In terms of active UC, infliximab proved "highly effective" for remission induction, with an NNT of only 4. The researchers say they didn't find any trials adequately designed to answer the question of whether biological agents are effective in preventing relapse of UC.
There was no overall benefit for anti-TNF therapies in promoting the healing of fistulizing CD compared with placebo; however, a statistically significant difference was detected when the analysis was restricted only to studies with longer follow-up, the researchers say.
The single trial that made fistula healing its primary end point showed a "clear benefit" of infliximab over placebo. "There was also a significant reduction in fistula recrudescence in CD, although only one RCT examined this issue," the authors report.
In general, serious adverse effects events were no more common with biological therapies than with placebo, at least in the studies they reviewed. They caution, however, that the safety data "may not be particularly robust" given that the trials had relatively small numbers of subjects who were on the medications for a relatively short period of time.
They also remind clinicians that the serious safety concerns with these drugs include opportunistic infection, reactivation of latent tuberculosis, development of hematologic malignancies including hepatosplenic T-cell lymphoma, and in the case of natalizumab, progressive multifocal leukoencephalopathy.
Published simultaneously in the American Journal of Gastroenterology are two related papers on IBD. One is a single-center retrospective cohort study looking at the tolerability of accelerated infliximab infusion times in IBD patients.

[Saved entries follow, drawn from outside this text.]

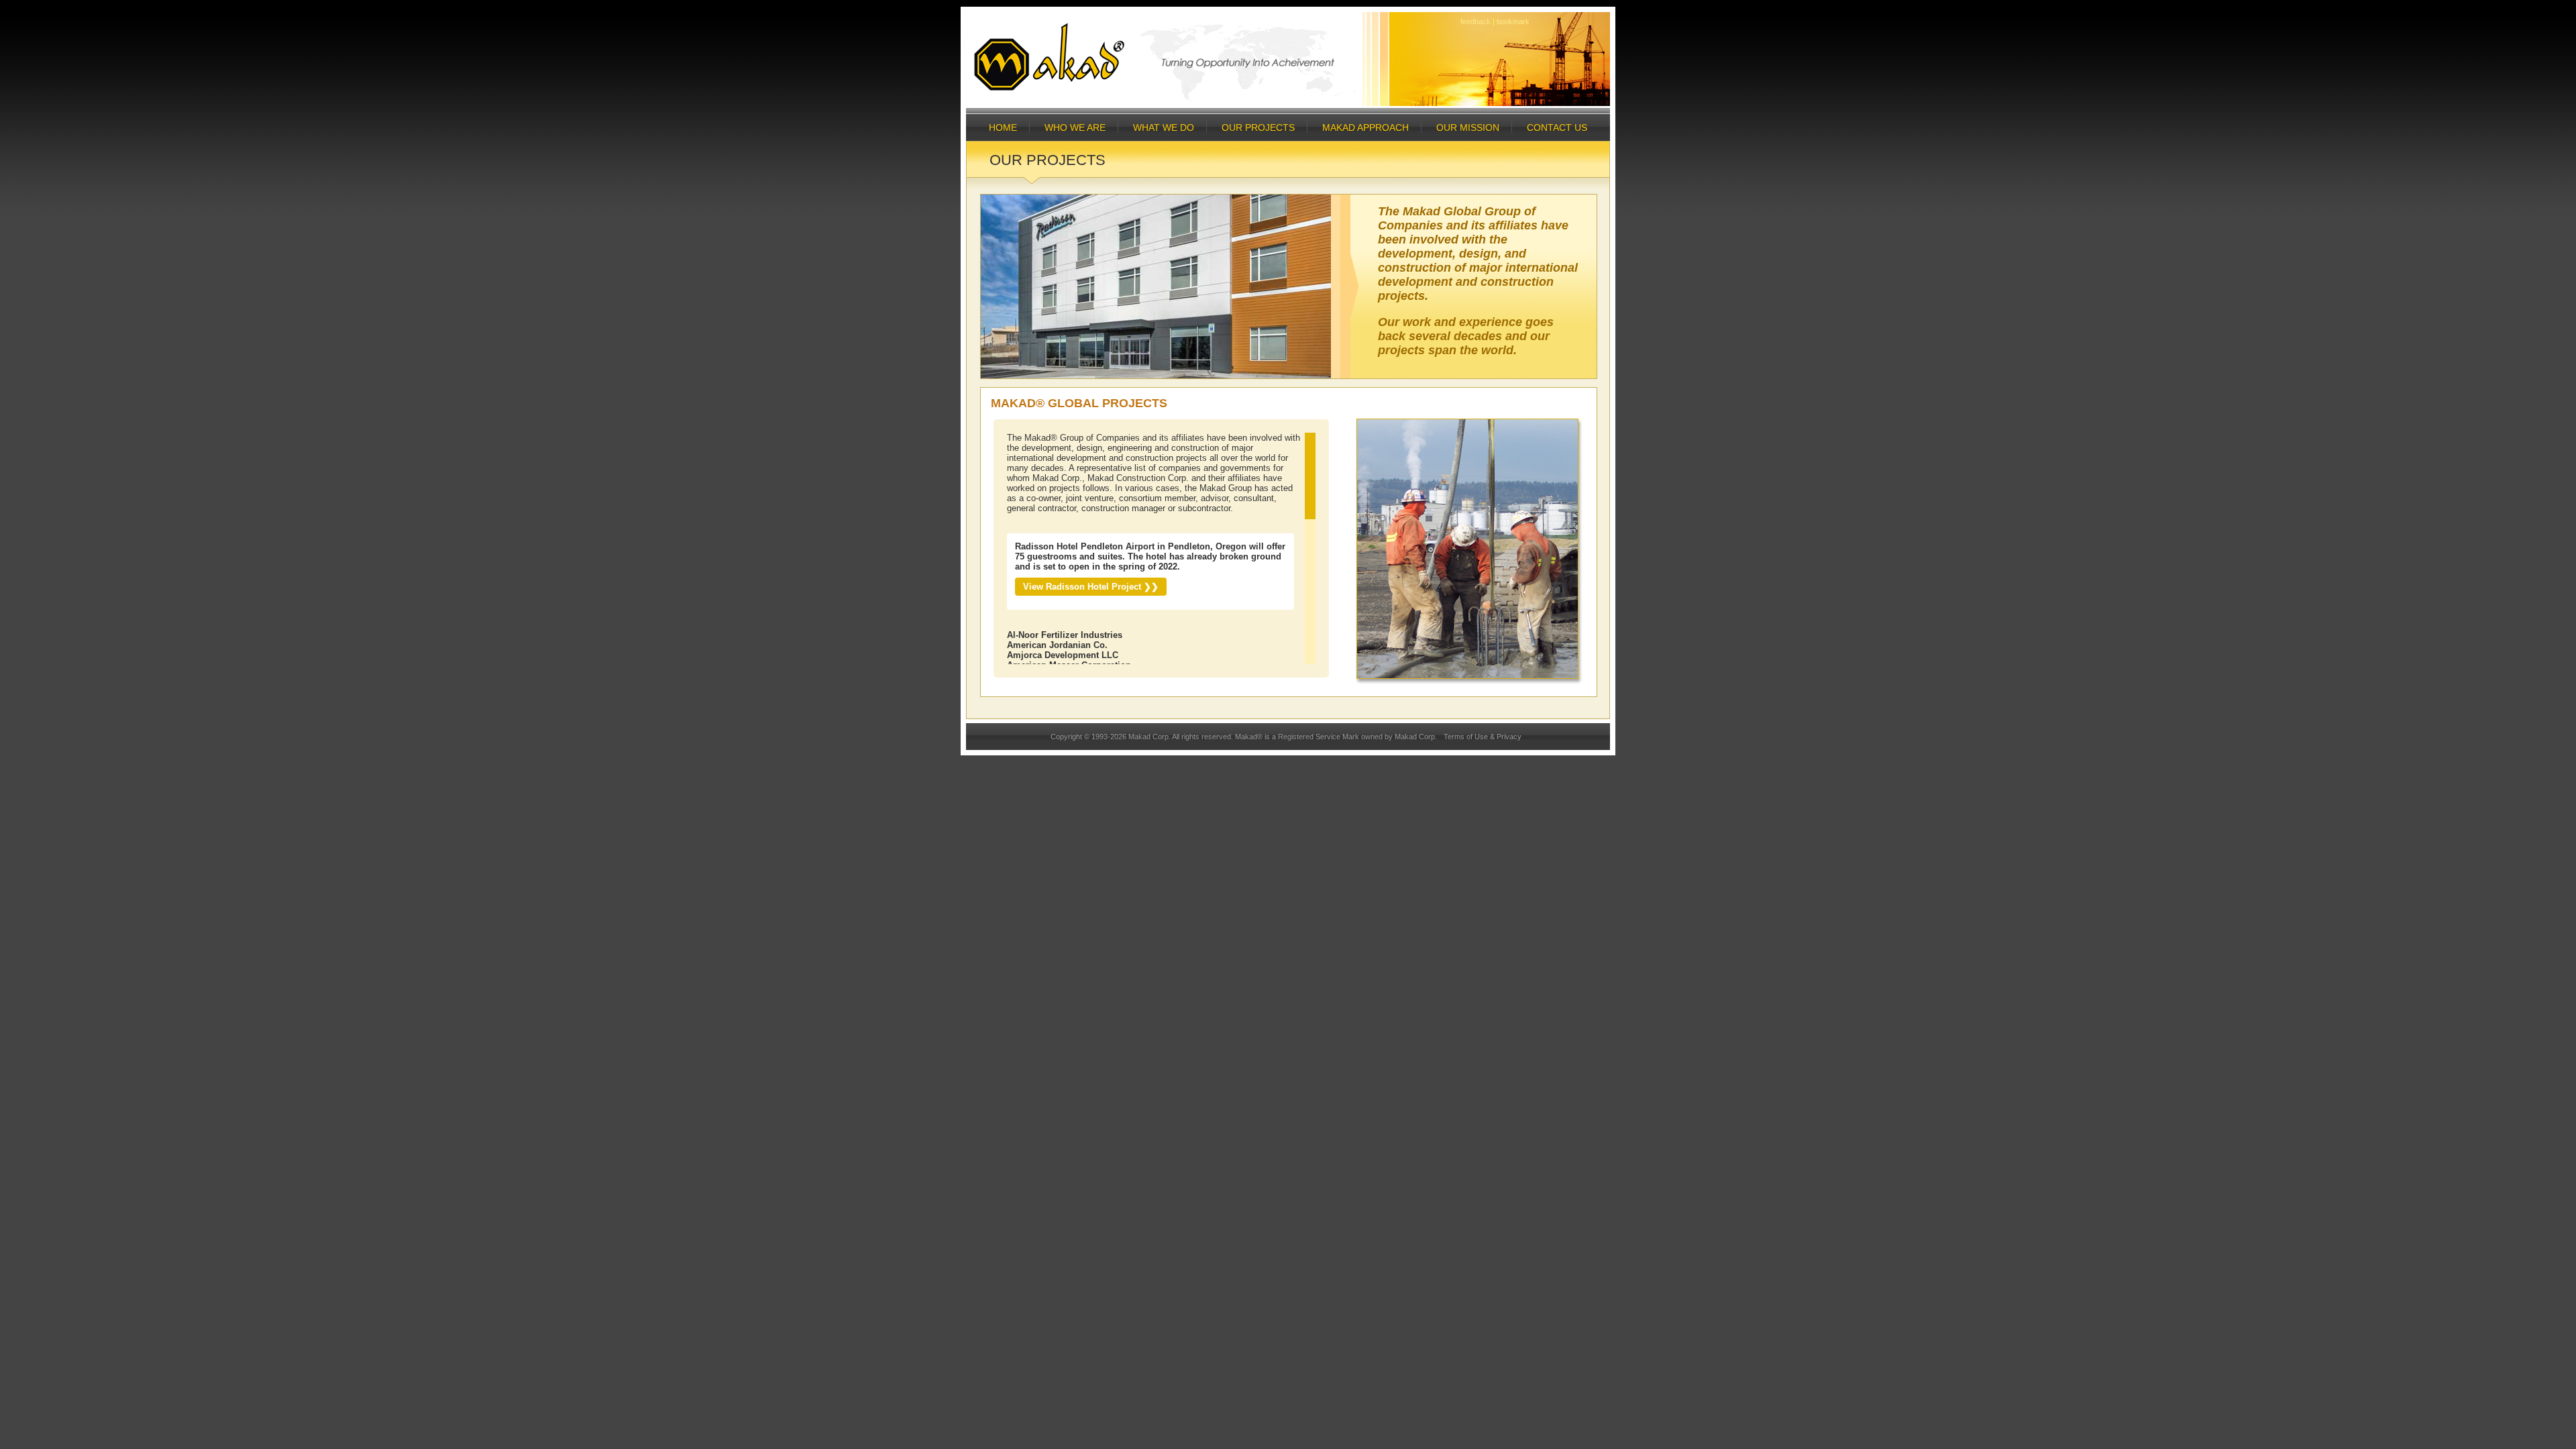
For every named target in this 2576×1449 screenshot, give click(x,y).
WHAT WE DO (1163, 127)
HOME (1003, 127)
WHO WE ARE (1075, 127)
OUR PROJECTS (1258, 127)
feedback (1475, 21)
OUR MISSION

In a nutshell, Dr. Gert Van Assche of Leuven University Hospitals, Belgium, and colleagues report that in selected patients who can tolerate two-hour infusions of infliximab 5 mg/kg scheduled maintenance therapy, the infusion time can be shortened to one hour with "good tolerability."
The other paper focuses on the loss of response to adalimumab and the need for adalimumab dose intensification in patients with CD.
In a systematic review of 39 studies looking at this specific issue, Dr. Laurent Peyrin-Biroulet from Universite Henri Poincare in Nancy, France, and colleagues found that about one-fifth of patients will lose their response to adalimumab and will need higher doses. Most patients who increase the dose will regain their response to the drug, the researchers say.